We selected Motion Lab System’s MA-300 for our dynamic EMG recordings, primarily due to the historical reliability of earlier generations of the system.  Our only modification to the device is that we use neonatal gel-type surface electrodes rather than the standard dry-type pads, so that we can employ a smaller active area and inter-electrode distance than that provided in the standard system.  This seems to reduce crosstalk from surrounding muscles, and helps us limit the number of fine-wire electrodes required during routine procedures. 

thumbsyncvideo.jpg (7560 bytes) Figure 5: Synchronized Video/EMG display. EMG traces at the far right of the display correspond to the instant captured by the video. The EMGs then scroll right to left in successive frames. Notice that this "stiff knee" gait patient shows inappropriate rectus femoris activity in mid-swing (top trace).

In addition to the standard EMG analog recording provided by Vicon, we have developed a custom data acquisition system that provides real-time display of all EMG channels superimposed directly over the observational video record of the subject (see Figure 5).   This has proven especially valuable for trying to understand complex motor control issues associated with CP, stroke, and TBI, and helps us monitor surface electrode isolation during the recorded EMG muscle test.  We have even found that subjects who have difficulty producing isolated muscle contractions on their own can use the feedback provided by the synchronized video/EMG to reduce co-contraction at least temporarily.  From an analysis standpoint, adding video/ EMG to Vicon’s Polygon movie pane during a motion capture trial provides a remarkably useful tool for integrating all our measurements into a single application (see Figure 6).  It is our feeling that this improves our understanding of the laboratory results, and reduces the amount of analysis time required for each patient.

thumbscreenshotpoly.jpg (6794 bytes) Figure 6: A typical Polygon screen used at CGMA during analysis, with all measurements available in a single application.

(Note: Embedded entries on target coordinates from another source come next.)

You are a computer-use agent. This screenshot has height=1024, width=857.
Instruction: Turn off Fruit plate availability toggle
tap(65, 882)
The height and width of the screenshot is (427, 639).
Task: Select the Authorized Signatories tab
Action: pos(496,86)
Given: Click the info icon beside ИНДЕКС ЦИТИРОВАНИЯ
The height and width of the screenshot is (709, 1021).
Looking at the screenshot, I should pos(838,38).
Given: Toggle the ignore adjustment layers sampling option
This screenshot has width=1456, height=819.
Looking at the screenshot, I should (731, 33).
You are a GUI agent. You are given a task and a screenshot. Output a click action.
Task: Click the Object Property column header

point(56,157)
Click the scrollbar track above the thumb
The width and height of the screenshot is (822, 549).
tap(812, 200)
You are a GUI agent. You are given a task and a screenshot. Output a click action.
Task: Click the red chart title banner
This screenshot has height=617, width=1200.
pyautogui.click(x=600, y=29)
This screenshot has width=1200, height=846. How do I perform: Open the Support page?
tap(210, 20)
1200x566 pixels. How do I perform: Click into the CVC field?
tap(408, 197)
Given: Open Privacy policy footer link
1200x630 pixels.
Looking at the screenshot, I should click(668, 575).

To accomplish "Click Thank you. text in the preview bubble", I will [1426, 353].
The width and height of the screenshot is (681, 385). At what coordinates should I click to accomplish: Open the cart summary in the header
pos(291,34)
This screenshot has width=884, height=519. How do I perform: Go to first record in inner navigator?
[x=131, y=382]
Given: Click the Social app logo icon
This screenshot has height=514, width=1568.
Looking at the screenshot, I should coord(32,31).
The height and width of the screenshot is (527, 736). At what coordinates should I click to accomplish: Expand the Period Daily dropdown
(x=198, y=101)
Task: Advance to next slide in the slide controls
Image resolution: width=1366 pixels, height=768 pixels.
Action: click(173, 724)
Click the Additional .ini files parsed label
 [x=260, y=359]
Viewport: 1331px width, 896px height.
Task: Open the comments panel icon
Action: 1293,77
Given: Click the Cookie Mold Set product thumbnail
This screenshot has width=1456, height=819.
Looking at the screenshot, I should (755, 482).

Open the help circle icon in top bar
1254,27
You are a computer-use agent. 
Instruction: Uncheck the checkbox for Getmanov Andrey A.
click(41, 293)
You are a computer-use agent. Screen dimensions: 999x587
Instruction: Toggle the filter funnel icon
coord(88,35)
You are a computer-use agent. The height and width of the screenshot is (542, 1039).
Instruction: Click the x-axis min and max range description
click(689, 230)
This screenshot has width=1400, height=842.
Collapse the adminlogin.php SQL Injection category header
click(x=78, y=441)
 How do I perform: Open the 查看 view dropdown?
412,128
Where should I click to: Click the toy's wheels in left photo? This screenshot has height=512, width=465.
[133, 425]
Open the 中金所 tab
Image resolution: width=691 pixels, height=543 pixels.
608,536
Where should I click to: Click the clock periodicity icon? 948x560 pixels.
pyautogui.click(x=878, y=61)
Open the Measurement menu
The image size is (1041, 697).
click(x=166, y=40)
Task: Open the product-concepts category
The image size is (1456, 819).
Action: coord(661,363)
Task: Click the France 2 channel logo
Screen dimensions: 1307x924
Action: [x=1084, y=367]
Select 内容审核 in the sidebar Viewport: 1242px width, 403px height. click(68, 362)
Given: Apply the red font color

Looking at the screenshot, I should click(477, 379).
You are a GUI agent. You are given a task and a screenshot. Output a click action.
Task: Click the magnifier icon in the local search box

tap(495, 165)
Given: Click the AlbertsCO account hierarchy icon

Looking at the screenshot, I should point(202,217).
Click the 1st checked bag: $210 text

Clinical gait analysis in Colorado has taken an important step forward in the nine months since opening this facility, and recently we celebrated an important milestone with our 100th clinical patient (see Figure 6).  Erica is a really special kid, who has had a long history with The Children’s Hospital in addition to being an active participant in our Handicapped Ski Program at Winter Park.  She is now one of a growing number of kids who have both on-mountain skiing videos and a full gait analysis.  It is for adults and children like Erica, who have high expectations for an active lifestyle, that we have invested in the tools necessary to better understand their overall patterns of movement. With these tools and the expertise of the team, we feel confident that we can now help each of them reach their full potential.